1) Faits et procédure.
M. [D], soutenait avoir travaillé en qualité de réalisateur pour le compte des sociétés Louis Vuitton malletier (LVM) et La Pac.
Il a saisi la juridiction prud’homale afin de voir reconnaître l’existence d’un contrat de travail le liant à celles-ci.
Dans un arrêt du 24 novembre 2022, la Cour d’appel de Paris a jugé que le Conseil de prud’hommes était incompétent au profit du tribunal judiciaire.
M. [D] s’est pourvu en cassation.
2) Moyens.
2.1) Sur l’application de l’article L7121-3 du Code du travail.
M [D] considérait que l’arrêt de la Cour d’appel de Paris devait être cassé car il lui a refusé l’application de la présomption de contrat de travail des artistes du spectacle en application de l’article L7121-3 du Code du travail.
Il plaidait que la cour d’appel avait relevé qu’il avait
« sélectionné l’équipe de tournage, le choix des matériels nécessaires, les différents techniciens participant à ce tournage » et qu’il avait eu un rôle de conseil sur les prises de vue et donc « qu’il n’avait pas eu un rôle de simple exécutant mais avait bénéficié d’une certaine liberté artistique ».
Par ailleurs, il rappelait qu’est réalisateur celui qui dirige notamment la mise en scène, les acteurs, les prises de vues et de son.
Pour juger que la présomption de salariat de l’article L7121-3 du Code du travail dont il se prévalait ne s’appliquait pas, la Cour d’appel de Paris a jugé que :
« la conception artistique » du film, telle que prévue dans les dispositions du Code du travail, a bien été celle de Monsieur [V] s’agissant du scénario, des lieux de tournage spécifique, des décors, des acteurs, des mannequins et même du montage ».
M [D] reprochait à la cour d’appel de ne pas avoir recherché si le choix des prises de vue ainsi que la direction de la mise en scène et des acteurs ne résultaient pas de sa conception artistique et partant que la cour d’appel avait privé sa décision de base légale au regard des articles L7121-2 et L7121-3 du Code du travail.
Enfin, M. [D] soulignait que les plans du storyboard réalisés sous sa direction étaient ceux qui figuraient dans la version définitive du film, à la différence de celui qui lui avait été adressé le 28 mai 2021 ce dont il résultait que la réalisation était l’exécution matérielle de sa conception artistique.
2.2) Sur la subordination à la société La Pac.
M. [D] fait grief à l’arrêt de juger le conseil de prud’hommes incompétent au profit du tribunal judiciaire sans répondre à ses conclusions dans lesquels il soutenait qu’il était sous la subordination de la société La Pac et partant que la cour d’appel a violé l’article 455 du Code de procédure civile.
3) Réponses de la Cour de cassation.
3.1) Sur l’application de l’article L7121-3 du Code du travail au « conseil sur les prises de vues ».

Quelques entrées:
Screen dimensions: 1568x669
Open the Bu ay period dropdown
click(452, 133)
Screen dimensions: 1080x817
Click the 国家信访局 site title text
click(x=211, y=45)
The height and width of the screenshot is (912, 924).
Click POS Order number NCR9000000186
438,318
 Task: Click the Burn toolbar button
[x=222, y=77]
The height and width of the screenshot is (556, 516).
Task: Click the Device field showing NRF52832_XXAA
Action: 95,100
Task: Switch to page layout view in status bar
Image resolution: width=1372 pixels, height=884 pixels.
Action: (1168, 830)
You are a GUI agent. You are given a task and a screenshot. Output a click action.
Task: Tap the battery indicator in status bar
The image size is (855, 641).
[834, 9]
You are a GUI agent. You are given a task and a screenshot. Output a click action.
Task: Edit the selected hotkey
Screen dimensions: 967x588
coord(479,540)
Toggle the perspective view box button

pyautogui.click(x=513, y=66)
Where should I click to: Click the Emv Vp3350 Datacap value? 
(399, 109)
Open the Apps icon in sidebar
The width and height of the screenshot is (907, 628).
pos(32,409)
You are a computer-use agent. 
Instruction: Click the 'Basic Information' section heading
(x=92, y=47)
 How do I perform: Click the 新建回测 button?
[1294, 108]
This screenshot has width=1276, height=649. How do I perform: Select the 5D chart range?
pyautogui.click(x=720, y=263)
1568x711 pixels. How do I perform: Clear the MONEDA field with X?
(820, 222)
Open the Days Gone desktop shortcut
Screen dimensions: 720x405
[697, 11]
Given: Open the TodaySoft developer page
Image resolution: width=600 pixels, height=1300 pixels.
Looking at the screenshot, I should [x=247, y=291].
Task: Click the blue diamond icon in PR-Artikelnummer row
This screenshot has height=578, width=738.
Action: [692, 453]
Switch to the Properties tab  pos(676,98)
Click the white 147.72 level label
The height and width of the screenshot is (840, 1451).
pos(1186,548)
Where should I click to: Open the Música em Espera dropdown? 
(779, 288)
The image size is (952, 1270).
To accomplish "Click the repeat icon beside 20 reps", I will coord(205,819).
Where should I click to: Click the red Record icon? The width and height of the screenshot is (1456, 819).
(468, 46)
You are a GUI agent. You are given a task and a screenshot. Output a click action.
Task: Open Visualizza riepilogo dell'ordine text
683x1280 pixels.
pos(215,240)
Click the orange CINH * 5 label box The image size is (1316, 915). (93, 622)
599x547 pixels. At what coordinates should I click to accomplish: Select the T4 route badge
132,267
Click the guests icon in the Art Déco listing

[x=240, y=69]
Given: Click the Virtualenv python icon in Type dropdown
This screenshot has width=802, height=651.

## TRAVAIL À FAIRE:
1/ D'après le texte sur le litige de M. [D], au profit de quelle juridiction la Cour d'appel de Paris a-t-elle jugé le Conseil de prud'hommes incompétent ?
2/ Rédigez, s'il vous plaît, la suite du texte sur le litige de M. [D], à partir du point où il s'arrête.

## RÉPONSES ATTENDUES:
1/ Au profit du tribunal judiciaire.

2/
La cour d’appel qui a constaté que, si M. [D] avait un rôle de conseil sur les prises de vue, il n’avait pas décidé du scénario, des lieux de tournage, des décors, n’avait pas choisi les acteurs ni les mannequins et n’était pas intervenu au niveau du montage ni dans la réalisation du story-board, en a exactement déduit, sans être tenue de procéder à une recherche ni de répondre à des conclusions que ses constatations rendaient inopérantes, qu’il ne pouvait se prévaloir de la présomption de salariat tirée de l’article L7121-3 du Code du travail.
Le moyen n’est donc pas fondé.
3.2) Sur la subordination à la société La Pac.
Au visa de l’article 455 du Code de procédure civile, tout jugement doit être motivé, à peine de nullité. Le défaut de réponse à conclusions constitue un défaut de motifs.
Pour juger le conseil de prud’hommes incompétent au profit du tribunal judiciaire, la cour d’appel retient, d’une part, que les éléments invoqués et les pièces produites ne permettent pas de caractériser l’existence d’un co-emploi, d’autre part, qu’aucune des pièces versées aux débats ne permet de constater que M. [D] a reçu des ordres de la société LVM et qu’il n’est nullement justifié ni même argué que celle-ci disposait d’un pouvoir de sanction à son égard.
En statuant ainsi, sans répondre aux conclusions du salarié qui invoquait également l’existence d’un contrat de travail le liant à la société La Pac, la cour d’appel n’a pas satisfait aux exigences du texte susvisé.
La Cour de cassation casse et annule, en toutes ses dispositions, l’arrêt de la Cour d’appel de Paris.
Elle remet l’affaire et les parties dans l’état où elles se trouvaient avant cet arrêt et les renvoie devant la Cour d’appel de Paris, autrement composée.
4) Analyse.
4.1) Pas d’application de la présomption de contrat de travail de l’article L7121-3 en l’espèce.
Est réalisateur est celui ou celle qui « assure la responsabilité de l’exécution d’un tournage, notamment dans sa dimension artistique, depuis sa préparation jusqu’à sa parfaite réalisation. Il/elle est responsable des aspects créatifs du programme ainsi que de la gestion de l’équipe qu’il va diriger ».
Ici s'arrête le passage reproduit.